Minister of Interior
- In office 12 September 1956 – 18 March 1958
- Preceded by: Abdus Sattar
- Succeeded by: Feroz Khan Noon

Personal details
- Born: 19 September 1909 Tando Muhammad Khan
- Died: 19 October 1963 (aged 54) Tando Muhammad Khan

Military service
- Allegiance: Pakistan

= Ghulam Ali Talpur =

Pakistani politician (1909-1963)

Mir Ghulam Ali Talpur was a Pakistani politician. He was born 19 September 1909. He belonged to the Shahwani branch of the Talpur tribe.
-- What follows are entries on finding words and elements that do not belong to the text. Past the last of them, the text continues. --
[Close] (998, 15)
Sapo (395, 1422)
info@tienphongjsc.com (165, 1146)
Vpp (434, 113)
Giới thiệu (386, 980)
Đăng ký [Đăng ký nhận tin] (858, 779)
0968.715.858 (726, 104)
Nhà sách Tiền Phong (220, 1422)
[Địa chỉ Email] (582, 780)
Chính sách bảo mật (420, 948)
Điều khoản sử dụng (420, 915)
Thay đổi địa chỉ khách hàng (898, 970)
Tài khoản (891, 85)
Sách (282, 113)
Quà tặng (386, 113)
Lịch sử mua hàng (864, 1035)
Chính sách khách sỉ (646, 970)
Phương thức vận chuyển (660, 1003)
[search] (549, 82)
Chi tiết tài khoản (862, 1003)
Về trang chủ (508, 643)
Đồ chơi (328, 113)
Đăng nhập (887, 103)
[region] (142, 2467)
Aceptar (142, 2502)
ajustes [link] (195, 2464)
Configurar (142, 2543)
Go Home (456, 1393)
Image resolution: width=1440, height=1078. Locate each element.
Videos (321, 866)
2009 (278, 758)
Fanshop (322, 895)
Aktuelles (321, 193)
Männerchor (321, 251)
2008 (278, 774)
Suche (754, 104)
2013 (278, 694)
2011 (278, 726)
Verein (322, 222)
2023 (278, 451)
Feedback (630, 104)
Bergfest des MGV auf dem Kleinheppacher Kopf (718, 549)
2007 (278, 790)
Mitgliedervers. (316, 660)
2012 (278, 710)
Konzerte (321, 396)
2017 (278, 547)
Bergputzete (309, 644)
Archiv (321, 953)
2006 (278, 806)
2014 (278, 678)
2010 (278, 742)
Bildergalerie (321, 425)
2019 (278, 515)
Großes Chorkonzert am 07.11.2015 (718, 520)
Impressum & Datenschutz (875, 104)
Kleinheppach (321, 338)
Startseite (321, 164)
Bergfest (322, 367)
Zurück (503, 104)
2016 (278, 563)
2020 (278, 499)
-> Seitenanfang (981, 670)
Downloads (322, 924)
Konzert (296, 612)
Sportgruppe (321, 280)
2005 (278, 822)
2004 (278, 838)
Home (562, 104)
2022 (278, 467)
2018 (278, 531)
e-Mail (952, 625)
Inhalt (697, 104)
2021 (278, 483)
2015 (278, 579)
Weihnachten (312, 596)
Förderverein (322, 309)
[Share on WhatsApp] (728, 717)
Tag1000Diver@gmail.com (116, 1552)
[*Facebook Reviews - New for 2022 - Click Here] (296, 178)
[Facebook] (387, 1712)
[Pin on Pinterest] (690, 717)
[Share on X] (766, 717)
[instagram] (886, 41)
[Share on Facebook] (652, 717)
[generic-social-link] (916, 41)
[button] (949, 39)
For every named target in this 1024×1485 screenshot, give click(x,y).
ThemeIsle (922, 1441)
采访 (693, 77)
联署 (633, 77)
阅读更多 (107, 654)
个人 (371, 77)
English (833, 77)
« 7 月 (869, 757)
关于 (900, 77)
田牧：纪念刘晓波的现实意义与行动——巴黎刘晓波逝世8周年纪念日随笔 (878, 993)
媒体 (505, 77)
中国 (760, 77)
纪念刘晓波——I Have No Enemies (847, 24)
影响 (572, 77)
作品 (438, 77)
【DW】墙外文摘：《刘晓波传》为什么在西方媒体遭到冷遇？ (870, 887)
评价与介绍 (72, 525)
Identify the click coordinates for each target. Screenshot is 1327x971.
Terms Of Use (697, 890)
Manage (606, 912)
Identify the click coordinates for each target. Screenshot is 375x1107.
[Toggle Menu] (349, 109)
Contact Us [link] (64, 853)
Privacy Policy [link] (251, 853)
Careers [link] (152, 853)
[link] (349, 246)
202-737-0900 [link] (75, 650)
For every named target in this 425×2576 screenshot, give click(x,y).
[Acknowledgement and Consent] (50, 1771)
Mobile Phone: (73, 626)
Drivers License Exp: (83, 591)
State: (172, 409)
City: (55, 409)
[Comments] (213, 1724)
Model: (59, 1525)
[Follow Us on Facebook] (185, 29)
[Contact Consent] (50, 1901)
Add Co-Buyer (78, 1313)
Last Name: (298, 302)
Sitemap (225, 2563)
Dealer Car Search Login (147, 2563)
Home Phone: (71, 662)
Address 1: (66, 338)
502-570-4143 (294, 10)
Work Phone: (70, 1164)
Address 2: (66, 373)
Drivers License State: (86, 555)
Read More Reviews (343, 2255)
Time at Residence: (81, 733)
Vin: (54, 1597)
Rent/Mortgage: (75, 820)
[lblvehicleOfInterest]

He was interior minister of Pakistan from 12 September 1956 to 18 March 1958.

== Early life and education ==
He got his school education from his native town, Tando Muhammad Khan. After school education he studied in Karachi for further education. He also studied in Aligarh. He completed his graduation from Bombay University.

==Political career==
Mir Ghulam Ali Talpur Sr. started his political career in 1936, when he contested in election from Badin – Tando Bago constituency. He won this election and became a Member of the Legislative Assembly (MLA). He was elected President of the Local Board, Hyderabad twice. He became minister in Sir Ghulam Hussain Hidayat Ullah Sindh's cabinet from 28 April 1937 to 23 March 1938. He was federal minister for interior from 12 September 1956 to 18 March 1958.

He was speaker of the Sindh Assembly from 14 September 1953 to 21 March 1955. He was also abducted because he opposed One Unit Bill as speaker of assembly. He was sent to desert on camel after abduction.